The UN finally decided to send a team to conduct technical assessment on Bhasan Char, a remote island where the Bangladesh government has developed housing facilities and already relocated more than 13,000 Rohingya refugees from the overcrowded camps in Cox's Bazar amid opposition from UN agencies and rights groups.
The decision came following a recent meeting between high officials of UN missions in Dhaka and the Bangladeshi Foreign Ministry.
"Further to discussions with the government of Bangladesh, the UN has agreed to undertake a first mission to Bhasan Char at the earliest possible date and is in ongoing discussions with the government about the details of the visit," Mostafa Mohammad Sazzad, a UN Refugee Agency official in Dhaka told Anadolu Agency.
Md. Delwar Hossain, a director general at the Bangladesh Foreign Ministry, also confirmed it.
"We, the UN and Bangladesh Ministry of Foreign Affairs in a meeting last week, have reached an official decision to facilitate a UN delegation first-hand visit to Bhasan Char. The tour will be held in the middle of next week," he told Anadolu Agency.
The Foreign Ministry will provide necessary technical support for the visit, Hossain said, expressing their belief that the UN team will be satisfied with the infrastructure Bangladesh built in the island to facilitate the gradual relocation of some 100,000 Rohingya from overcrowded Cox's Bazar refugee camps.
Bangladesh is hosting some 1.2 million Rohingya refugees at cramped makeshift camps in Cox's Bazar, which is considered the world's largest refugee settlement. Most have fled violence following a military crackdown in Myanmar's Rakhine state in 2017.

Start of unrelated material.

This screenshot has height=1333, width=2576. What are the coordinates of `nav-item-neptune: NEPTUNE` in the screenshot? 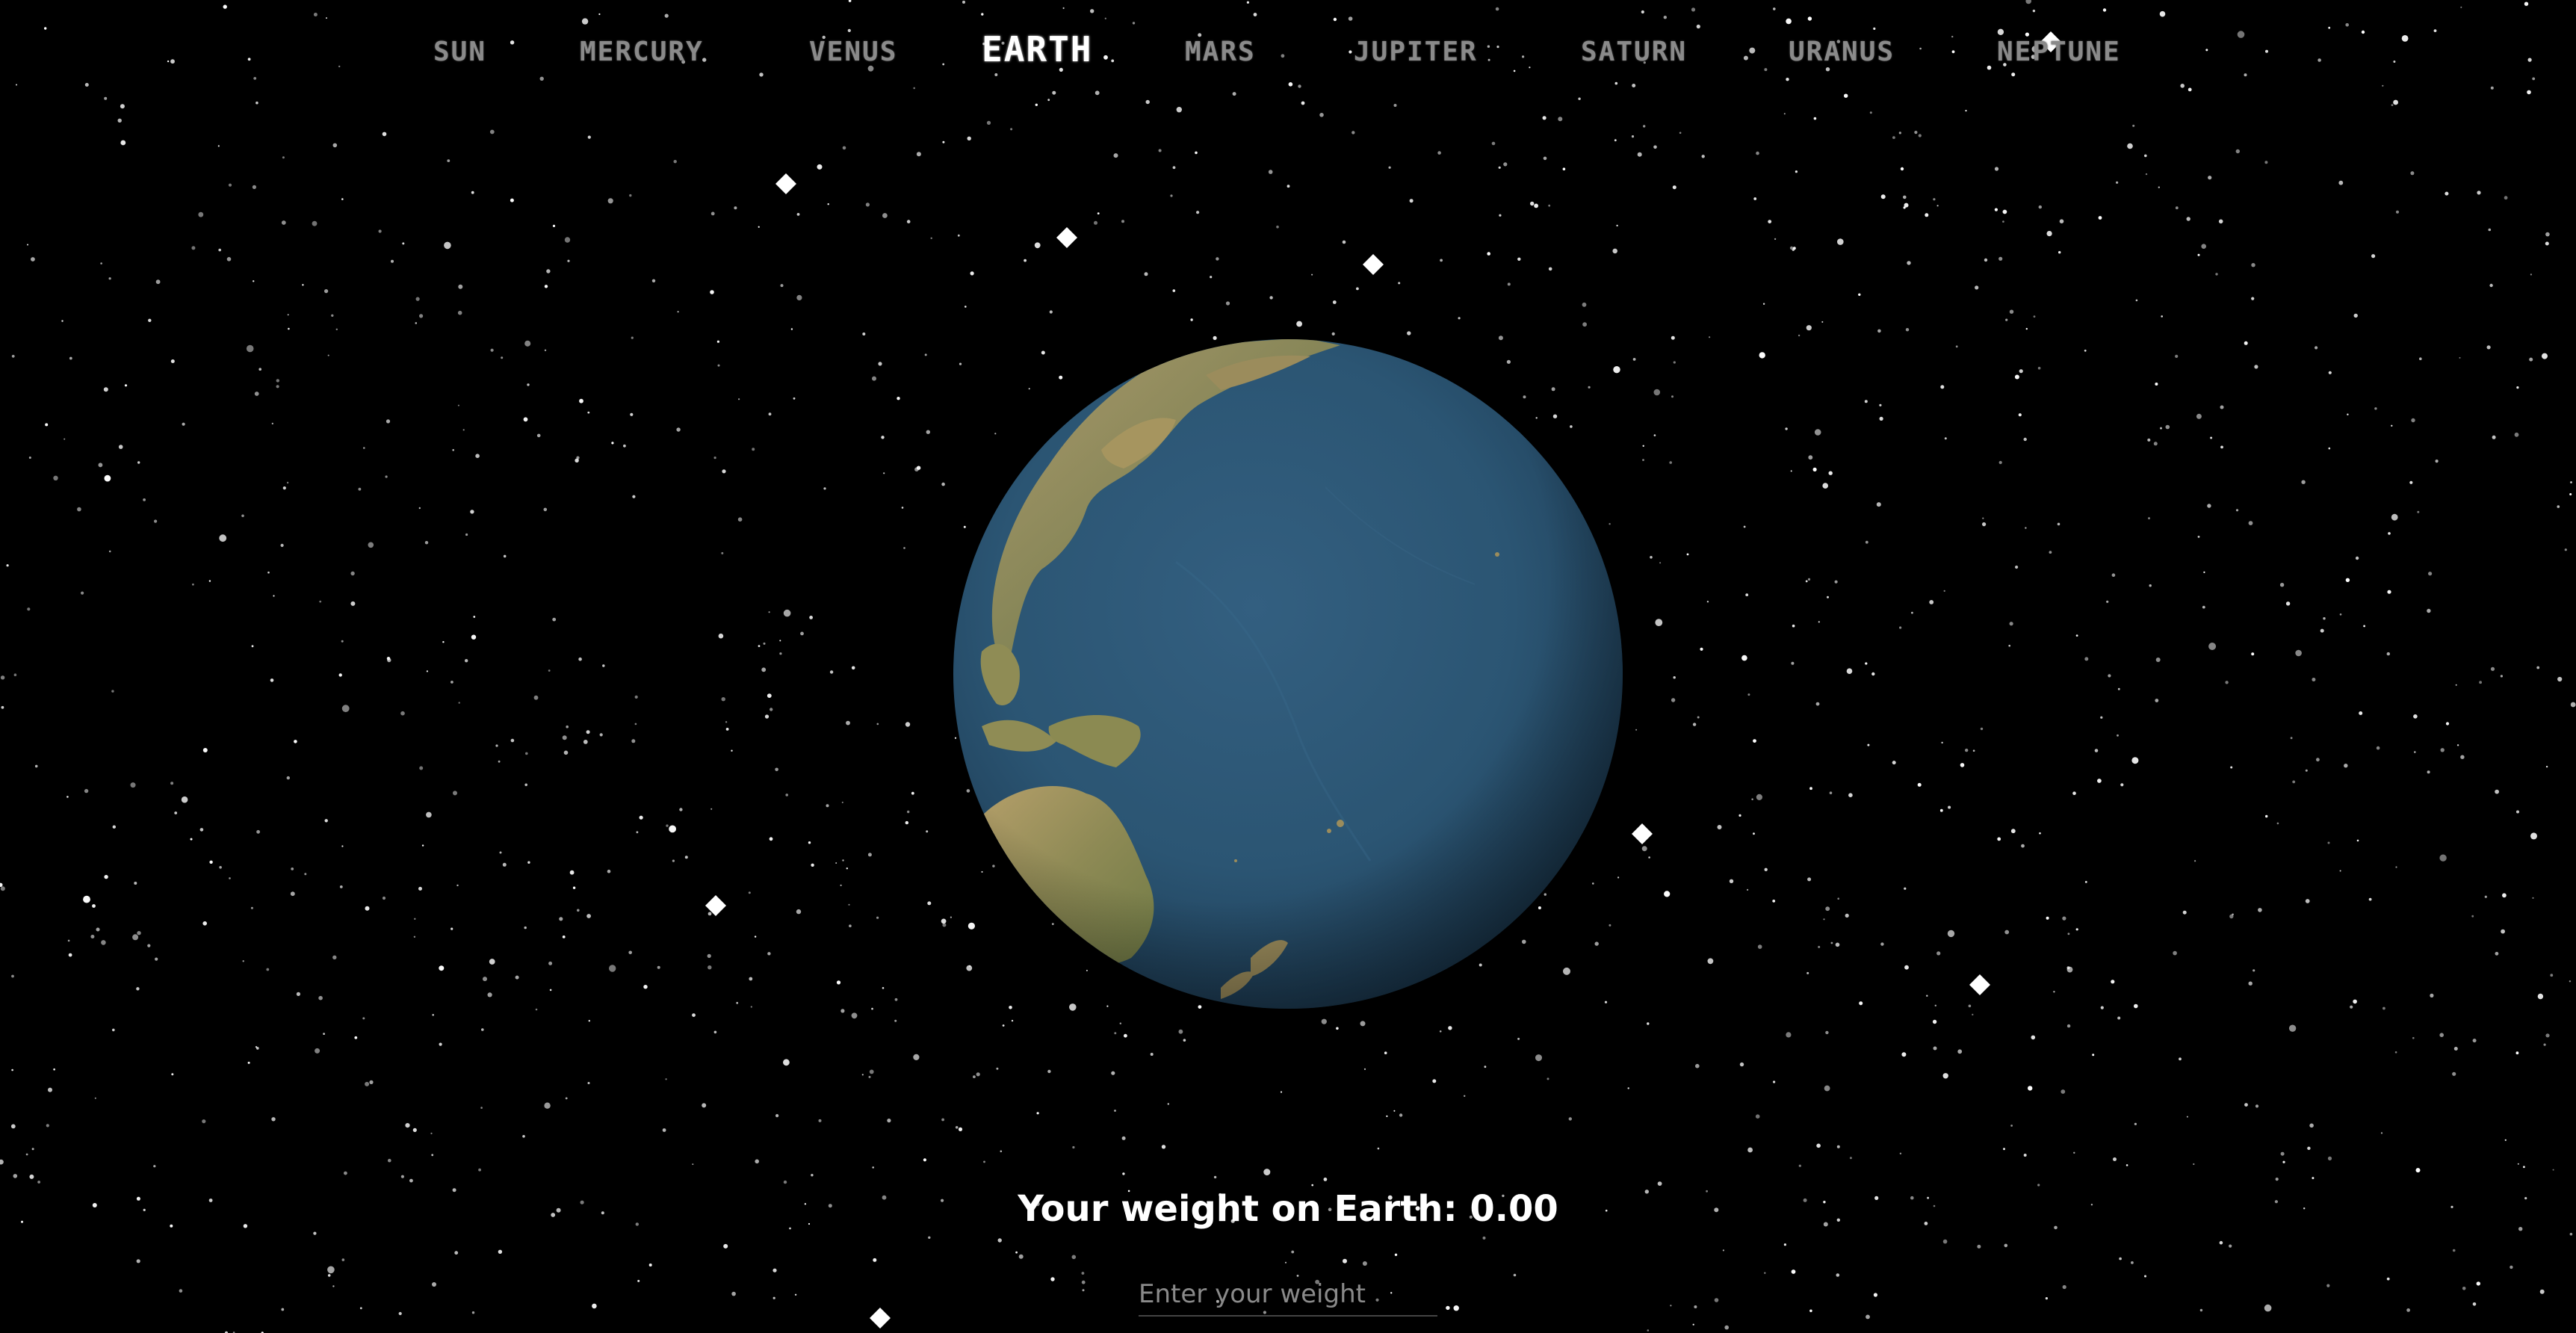 It's located at (2059, 52).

The island, where 13,000 refugees have already been moved, is said to be flood-prone. Rights groups have been calling for the process to be suspended before a complete feasibility report on the habitability and protection of the island has been carried out.
Meanwhile, the government claims the island is safe and is also planning a visit of foreign diplomats to inspect the arrangements worth $350 million, including 1,400 big cluster houses four feet above the ground with concrete blocks and 120 multi-story cyclone shelters.